Despite the surging older population, there are fewer geriatricians now (just over 7,400) than in 2000 (10,270), he noted in a recent piece in JAMA. (In those two decades, the population of those 65 and older has expanded by more than 60%.) Research suggests each geriatrician should care for no more than 700 patients; the current ratio of providers to older patients is 1 to 10,000.
What’s more, medical schools aren’t required to teach students about geriatrics, and fewer than half mandate any geriatrics-specific skills training or clinical experience. And the pipeline of doctors who complete a one-year fellowship required for specialization in geriatrics is narrow. Of 411 geriatric fellowship positions available in 2022-23, 30% went unfilled.
The implications are stark: Geriatricians will be unable to meet soaring demand for their services as the aged U.S. population swells for decades to come.
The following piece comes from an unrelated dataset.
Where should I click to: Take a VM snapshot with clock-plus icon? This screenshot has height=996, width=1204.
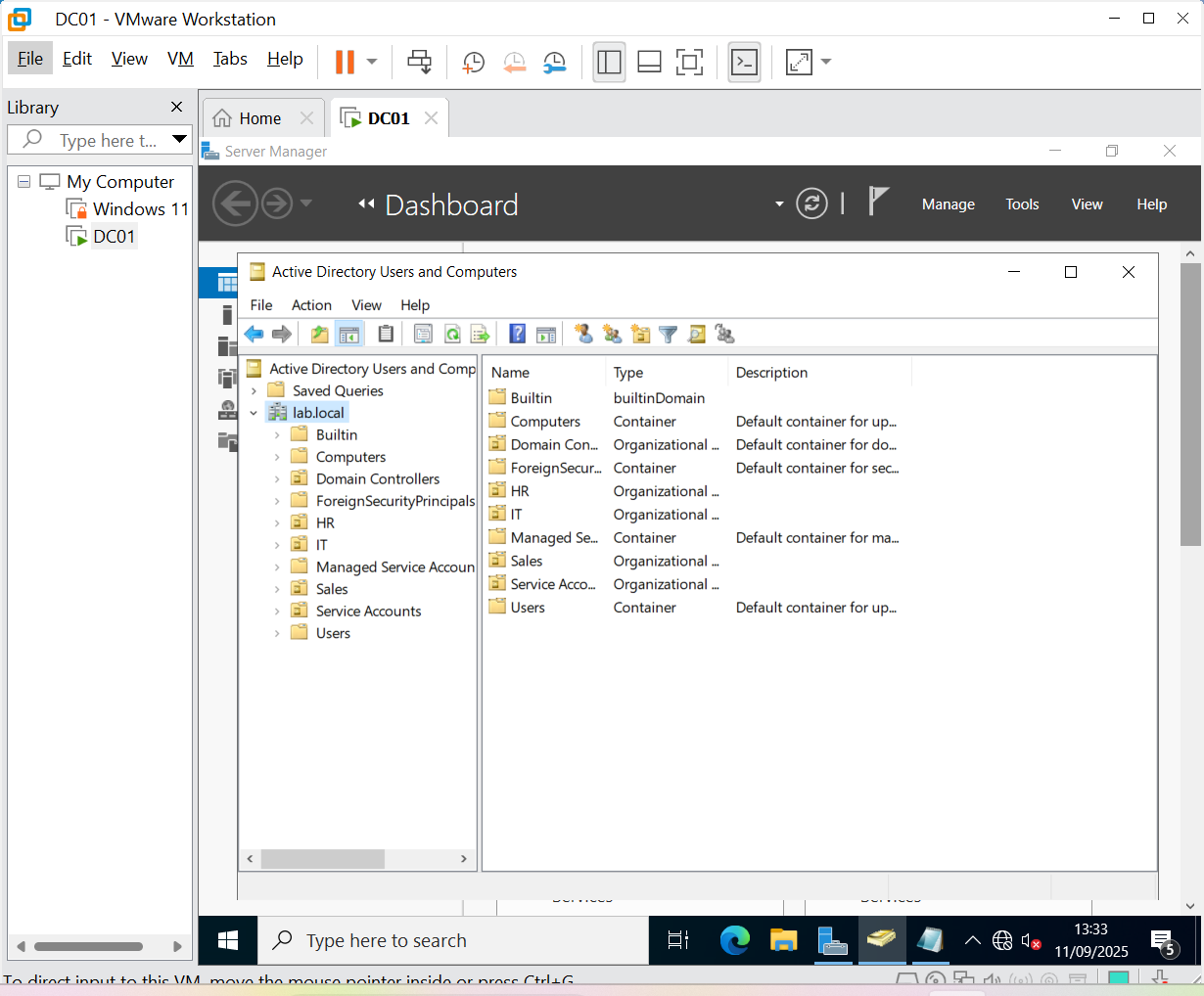point(473,63)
There are just too few of them.
“Sadly, our health system and its workforce are wholly unprepared to deal with an imminent surge of multimorbidity, functional impairment, dementia and frailty,” Gurwitz warned in his JAMA piece.
This is far from a new concern.
“Unless action is taken immediately,” a 15-year-old report from the National Academies of Sciences, Engineering and Medicine concluded, “the health care workforce will lack the capacity (in both size and ability) to meet the needs of older patients in the future.”